La misma estructura investigación/respuesta política se da en el documental Calafate. Zoológicos humanos (2010), del chileno Hans Mülchi, donde se cuenta el conocido secuestro de los once onas (o selknam) fueguinos, que, cautivos y deportados, llegaron a la Exposición Universal de París de 1889. La película reflexiona desde el genocidio de una de las últimas poblaciones no asimiladas del continente. Años antes, en 1830, la expedición inglesa del capitán Fitz Roy deporta a Inglaterra algunos yémanas (otra población tehuelche de la Tierra del Fuego), entre ellos Jimmy Button. El interés hacia estas historias se debe a la inquisición de la naturaleza hondamente colonial de la cultura europea y de las élites latinoamericanas que también en el siglo xix no vacilan en reproducir las mismas aborrecibles dinámicas de aniquilamiento, ahora en nombre del capital, del progreso científico y de la “unidad nacional”. Sobre estos temas, se señalan también las novelas La tierra del fuego (1998), de Sylvia Iparraguirre, sobre el secuestro de Jimmy Button, y La jaula de los onas (2020), de Carlos Gamerro, sobre las peripecias que vivió el adolescente Kalapkate para volver de la Exposición Universal de París de 1889 a Tierra del Fuego.

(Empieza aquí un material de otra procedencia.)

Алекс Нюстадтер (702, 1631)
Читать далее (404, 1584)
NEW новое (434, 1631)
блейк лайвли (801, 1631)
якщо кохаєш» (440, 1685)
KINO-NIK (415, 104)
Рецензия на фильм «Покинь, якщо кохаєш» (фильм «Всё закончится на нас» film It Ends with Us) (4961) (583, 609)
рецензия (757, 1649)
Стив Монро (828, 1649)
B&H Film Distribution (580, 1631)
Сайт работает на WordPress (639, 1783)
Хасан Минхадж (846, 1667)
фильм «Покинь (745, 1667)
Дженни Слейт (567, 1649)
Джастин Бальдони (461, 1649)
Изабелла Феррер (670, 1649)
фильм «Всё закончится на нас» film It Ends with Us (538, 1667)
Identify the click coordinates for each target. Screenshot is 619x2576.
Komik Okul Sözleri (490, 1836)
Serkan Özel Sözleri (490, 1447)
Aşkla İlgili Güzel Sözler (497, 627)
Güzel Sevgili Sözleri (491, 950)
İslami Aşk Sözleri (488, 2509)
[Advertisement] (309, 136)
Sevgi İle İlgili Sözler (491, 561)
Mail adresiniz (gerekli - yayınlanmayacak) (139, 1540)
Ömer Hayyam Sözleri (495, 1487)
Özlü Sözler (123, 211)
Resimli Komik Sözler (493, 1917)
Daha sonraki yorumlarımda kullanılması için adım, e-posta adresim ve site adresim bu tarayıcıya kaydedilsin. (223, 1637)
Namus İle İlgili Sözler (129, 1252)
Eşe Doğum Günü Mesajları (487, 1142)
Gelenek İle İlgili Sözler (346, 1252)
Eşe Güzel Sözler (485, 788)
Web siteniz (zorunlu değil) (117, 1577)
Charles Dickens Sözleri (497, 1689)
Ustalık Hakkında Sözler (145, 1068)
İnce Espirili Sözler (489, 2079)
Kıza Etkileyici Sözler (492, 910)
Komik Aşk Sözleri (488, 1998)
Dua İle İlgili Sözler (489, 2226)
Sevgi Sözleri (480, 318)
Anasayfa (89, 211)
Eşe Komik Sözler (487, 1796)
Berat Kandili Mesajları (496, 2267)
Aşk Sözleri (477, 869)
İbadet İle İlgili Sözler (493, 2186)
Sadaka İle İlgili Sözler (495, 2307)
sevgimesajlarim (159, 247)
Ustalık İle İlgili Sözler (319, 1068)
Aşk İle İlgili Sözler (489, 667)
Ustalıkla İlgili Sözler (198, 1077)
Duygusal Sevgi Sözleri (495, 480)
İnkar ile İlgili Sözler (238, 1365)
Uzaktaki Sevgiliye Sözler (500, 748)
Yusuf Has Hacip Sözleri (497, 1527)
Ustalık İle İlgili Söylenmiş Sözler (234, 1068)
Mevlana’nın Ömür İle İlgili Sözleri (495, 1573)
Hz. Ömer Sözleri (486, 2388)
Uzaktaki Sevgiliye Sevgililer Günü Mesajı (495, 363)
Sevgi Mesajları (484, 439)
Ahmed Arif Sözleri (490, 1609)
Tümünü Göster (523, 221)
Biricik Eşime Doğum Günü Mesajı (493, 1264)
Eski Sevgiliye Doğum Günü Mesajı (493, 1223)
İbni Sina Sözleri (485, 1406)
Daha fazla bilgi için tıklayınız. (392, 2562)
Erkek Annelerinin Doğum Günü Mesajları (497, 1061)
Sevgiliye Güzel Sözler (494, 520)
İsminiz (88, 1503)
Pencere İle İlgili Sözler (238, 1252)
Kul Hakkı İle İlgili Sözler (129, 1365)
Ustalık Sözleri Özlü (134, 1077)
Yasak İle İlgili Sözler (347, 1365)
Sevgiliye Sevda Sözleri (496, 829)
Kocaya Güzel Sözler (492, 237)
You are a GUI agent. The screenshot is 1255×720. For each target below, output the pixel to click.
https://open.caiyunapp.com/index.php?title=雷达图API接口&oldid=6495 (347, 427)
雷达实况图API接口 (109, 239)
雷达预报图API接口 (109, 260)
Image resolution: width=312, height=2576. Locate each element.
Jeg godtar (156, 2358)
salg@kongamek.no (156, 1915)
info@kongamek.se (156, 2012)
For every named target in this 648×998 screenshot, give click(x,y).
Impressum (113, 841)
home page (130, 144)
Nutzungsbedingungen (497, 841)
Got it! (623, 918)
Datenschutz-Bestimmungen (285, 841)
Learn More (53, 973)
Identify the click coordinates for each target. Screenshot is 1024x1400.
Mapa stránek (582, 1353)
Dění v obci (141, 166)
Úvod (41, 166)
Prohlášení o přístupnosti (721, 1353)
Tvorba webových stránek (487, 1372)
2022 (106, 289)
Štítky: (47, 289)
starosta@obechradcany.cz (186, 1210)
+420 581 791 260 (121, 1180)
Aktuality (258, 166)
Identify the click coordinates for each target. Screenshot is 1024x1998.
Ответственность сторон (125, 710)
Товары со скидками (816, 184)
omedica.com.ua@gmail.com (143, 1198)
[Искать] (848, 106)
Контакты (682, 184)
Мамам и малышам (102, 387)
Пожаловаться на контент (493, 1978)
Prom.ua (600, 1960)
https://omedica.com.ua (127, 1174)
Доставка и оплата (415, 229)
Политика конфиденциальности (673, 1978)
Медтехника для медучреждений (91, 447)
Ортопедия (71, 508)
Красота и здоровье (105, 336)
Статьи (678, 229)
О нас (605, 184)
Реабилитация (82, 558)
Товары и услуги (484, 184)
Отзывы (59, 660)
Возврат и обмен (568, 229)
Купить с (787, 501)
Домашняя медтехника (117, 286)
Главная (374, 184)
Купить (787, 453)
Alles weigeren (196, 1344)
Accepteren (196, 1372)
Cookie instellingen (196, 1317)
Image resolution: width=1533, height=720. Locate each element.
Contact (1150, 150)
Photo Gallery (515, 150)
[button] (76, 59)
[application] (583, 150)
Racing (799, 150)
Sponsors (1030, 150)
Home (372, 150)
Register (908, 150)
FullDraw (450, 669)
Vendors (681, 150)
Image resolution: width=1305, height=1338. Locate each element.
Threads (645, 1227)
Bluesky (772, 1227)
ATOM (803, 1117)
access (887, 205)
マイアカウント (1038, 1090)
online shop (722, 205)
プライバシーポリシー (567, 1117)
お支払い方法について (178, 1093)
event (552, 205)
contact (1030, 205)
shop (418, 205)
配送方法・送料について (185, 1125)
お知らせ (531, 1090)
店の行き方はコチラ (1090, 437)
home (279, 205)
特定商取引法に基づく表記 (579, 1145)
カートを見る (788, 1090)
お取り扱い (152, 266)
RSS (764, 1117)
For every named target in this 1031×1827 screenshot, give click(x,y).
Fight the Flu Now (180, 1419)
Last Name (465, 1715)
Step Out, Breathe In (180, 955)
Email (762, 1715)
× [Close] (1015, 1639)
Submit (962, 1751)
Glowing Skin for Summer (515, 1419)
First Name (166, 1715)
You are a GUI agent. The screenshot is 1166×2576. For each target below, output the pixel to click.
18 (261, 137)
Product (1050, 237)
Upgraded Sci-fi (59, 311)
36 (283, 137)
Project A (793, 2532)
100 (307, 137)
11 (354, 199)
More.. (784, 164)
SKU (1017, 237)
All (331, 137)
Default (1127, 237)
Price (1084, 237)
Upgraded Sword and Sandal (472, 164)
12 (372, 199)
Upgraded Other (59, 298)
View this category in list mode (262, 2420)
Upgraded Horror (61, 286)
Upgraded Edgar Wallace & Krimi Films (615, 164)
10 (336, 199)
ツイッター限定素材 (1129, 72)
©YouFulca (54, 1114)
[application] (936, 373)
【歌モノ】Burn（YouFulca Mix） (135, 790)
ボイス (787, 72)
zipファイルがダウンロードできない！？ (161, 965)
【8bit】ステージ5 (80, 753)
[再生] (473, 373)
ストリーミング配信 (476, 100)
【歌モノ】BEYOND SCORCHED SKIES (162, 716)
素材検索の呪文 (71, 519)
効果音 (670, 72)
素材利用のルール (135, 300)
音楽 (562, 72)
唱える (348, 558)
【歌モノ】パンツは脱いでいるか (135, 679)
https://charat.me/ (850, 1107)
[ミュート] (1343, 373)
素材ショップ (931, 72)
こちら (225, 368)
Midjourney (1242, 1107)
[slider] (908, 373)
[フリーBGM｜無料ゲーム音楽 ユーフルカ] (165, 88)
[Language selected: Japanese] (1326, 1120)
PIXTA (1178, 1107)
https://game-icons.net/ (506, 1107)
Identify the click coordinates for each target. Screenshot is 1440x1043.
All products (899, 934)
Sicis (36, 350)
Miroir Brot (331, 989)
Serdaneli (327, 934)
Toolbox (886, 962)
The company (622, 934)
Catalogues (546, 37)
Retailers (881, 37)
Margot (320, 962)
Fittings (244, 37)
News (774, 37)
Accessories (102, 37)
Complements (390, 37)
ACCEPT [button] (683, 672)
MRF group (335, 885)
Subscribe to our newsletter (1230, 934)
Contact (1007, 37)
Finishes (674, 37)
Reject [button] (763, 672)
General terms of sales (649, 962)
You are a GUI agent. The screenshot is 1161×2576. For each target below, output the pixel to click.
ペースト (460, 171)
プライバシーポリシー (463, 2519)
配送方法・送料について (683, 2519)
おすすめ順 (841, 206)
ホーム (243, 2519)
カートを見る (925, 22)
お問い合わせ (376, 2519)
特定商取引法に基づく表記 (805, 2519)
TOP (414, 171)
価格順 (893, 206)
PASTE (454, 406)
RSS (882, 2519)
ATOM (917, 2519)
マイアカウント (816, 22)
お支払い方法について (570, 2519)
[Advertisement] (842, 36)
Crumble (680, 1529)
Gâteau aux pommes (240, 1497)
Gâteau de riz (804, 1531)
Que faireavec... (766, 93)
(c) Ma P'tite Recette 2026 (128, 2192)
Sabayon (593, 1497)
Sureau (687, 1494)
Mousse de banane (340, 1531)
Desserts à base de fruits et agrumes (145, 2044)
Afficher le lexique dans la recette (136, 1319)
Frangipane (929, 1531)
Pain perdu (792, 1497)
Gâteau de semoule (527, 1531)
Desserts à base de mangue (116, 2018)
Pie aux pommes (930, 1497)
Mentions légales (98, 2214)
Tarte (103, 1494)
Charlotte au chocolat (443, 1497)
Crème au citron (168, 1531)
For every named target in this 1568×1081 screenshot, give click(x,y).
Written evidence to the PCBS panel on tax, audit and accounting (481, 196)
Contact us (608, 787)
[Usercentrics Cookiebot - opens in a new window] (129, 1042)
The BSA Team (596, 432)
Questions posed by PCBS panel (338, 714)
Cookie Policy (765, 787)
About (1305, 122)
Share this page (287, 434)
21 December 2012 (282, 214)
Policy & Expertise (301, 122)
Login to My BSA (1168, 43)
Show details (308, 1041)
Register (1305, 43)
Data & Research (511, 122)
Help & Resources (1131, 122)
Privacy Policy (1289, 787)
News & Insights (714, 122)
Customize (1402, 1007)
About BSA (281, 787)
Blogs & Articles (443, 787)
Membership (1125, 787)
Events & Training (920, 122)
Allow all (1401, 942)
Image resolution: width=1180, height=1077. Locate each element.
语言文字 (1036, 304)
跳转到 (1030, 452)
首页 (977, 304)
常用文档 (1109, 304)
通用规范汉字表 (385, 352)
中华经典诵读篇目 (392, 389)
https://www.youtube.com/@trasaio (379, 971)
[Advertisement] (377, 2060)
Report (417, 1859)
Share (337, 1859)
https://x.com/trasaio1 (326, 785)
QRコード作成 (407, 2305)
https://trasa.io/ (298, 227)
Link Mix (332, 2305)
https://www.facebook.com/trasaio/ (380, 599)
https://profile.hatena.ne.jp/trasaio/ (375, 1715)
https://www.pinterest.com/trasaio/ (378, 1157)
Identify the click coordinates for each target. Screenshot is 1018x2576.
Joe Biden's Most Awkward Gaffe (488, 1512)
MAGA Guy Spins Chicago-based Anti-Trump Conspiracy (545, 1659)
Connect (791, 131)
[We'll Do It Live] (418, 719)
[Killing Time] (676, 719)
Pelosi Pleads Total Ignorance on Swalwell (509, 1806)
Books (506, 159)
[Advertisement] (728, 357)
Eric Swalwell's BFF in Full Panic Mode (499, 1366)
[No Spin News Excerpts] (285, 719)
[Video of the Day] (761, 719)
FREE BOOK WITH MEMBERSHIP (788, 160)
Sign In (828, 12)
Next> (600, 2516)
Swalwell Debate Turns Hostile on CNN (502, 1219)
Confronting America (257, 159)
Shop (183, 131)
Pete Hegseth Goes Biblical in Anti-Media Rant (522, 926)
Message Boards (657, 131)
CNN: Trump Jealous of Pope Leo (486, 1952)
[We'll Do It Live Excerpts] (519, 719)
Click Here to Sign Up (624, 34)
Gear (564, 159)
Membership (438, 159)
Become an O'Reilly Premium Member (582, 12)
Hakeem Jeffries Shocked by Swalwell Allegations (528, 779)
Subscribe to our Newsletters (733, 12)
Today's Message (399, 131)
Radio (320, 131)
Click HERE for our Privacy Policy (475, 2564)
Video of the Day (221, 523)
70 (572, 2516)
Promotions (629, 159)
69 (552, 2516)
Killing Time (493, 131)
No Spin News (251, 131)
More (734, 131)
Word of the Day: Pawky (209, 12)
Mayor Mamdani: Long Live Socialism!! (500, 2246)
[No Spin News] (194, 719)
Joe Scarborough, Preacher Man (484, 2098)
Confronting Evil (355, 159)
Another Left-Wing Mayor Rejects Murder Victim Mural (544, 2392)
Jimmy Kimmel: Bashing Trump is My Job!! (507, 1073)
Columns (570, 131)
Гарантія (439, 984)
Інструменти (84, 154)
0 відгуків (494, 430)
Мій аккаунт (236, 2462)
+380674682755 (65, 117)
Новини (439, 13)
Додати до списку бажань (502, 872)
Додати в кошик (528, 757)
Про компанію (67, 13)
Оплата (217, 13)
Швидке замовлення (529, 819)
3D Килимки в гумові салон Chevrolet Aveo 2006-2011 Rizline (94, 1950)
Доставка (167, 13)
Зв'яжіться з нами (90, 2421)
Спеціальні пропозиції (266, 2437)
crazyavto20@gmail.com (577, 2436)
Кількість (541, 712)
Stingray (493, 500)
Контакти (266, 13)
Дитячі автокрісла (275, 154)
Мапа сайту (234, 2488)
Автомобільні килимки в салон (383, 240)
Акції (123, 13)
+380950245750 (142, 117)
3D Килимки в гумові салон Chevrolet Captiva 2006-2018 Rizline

Desde la literatura contemporánea escrita por mujeres hasta las obras que se acaban de mencionar, la cultura actual se interroga sobre las racionalidades del poder y la continuación de la violencia epistémica colonial con otras herramientas teóricas. La escritura de los acontecimientos de los siglos xix y xx sirve básicamente para entender el presente. De ahí, y de mis investigaciones sobre el género policial en América Latina, surgió el interés en ahondar en las ficciones que enunciaron una discursividad del poder soberano. Este es el propósito de las páginas que siguen.


  1. El número entre paréntesis se refiere a la posición del e-book.
  2. Brevemente, se asocian dos tipologías de dispositivos, uno social y otro literario, que desempeñan un rol parecido desde un punto de vista conceptual. Para explicar esa función, hay que referirse a Agamben (2006) y Deleuze (2007) y considerar que el dispositivo es un elemento que permite la relación entre sustancias y sistemas, capaz, en otras palabras, de orientar, capturar, determinar, moldear las conductas, las opiniones y los discursos de los seres vivientes (Agamben, 2006: 22). Con Ricoeur (1987), considero la posibilidad de transferir la función determinadora de la conducta del ámbito social a la ficción. Los dispositivos, en la racionalidad ficcional, constituyen el conjunto de elementos sintácticos que encarrilan, direccionan, definen la conducta de los actantes.
  3. Richard Hofstadter lee la primera versión de lo que sería su artículo “The Paranoid Style in American Politics” en noviembre de 1963, el mismo mes en el que Kennedy sufre el mortal atentado. En este ensayo el autor plantea que, en la comunicación política de las instituciones (se enfatiza este dato del análisis de Hofstadter) norteamericanas, “[t]he central image is that of a vast and sinister conspiracy, a gigantic and yet subtle machinery of influence set in motion to undermine and destroy a way of life” (2008: 29). Hofstadter apunta a la enfatización de una visión de lo real que determina un estado de amenaza constante y una sociedad finalmente paranoica. Esta narrativización de Estados Unidos es muy común en nuestra contemporaneidad y la idea que se ha planteado del país fuera de él es la de una sociedad que reacciona a la paranoia de la conspiración con otra conspiración, un contraespionaje constante y generalizado. Gracias a los trabajos críticos enfocados en la creación de una realidad paranoica (Nanni, 2017; Pezzè, 2018), podemos establecer la dimensión continental y ya no solo norteña de la neurosis como motor narrativo.
  4. Pablo Capanna, en su conocido ensayo de 1966, define unas líneas de lectura para la ciencia ficción que determinan los procesos de cambios e ideologización propios del género con un paulatino acercamiento a una etapa progresista. Para un enfoque global de la ciencia ficción latinoamericana desde investigaciones más recientes, cf. Kurlat Ares y Del Rosso (2021).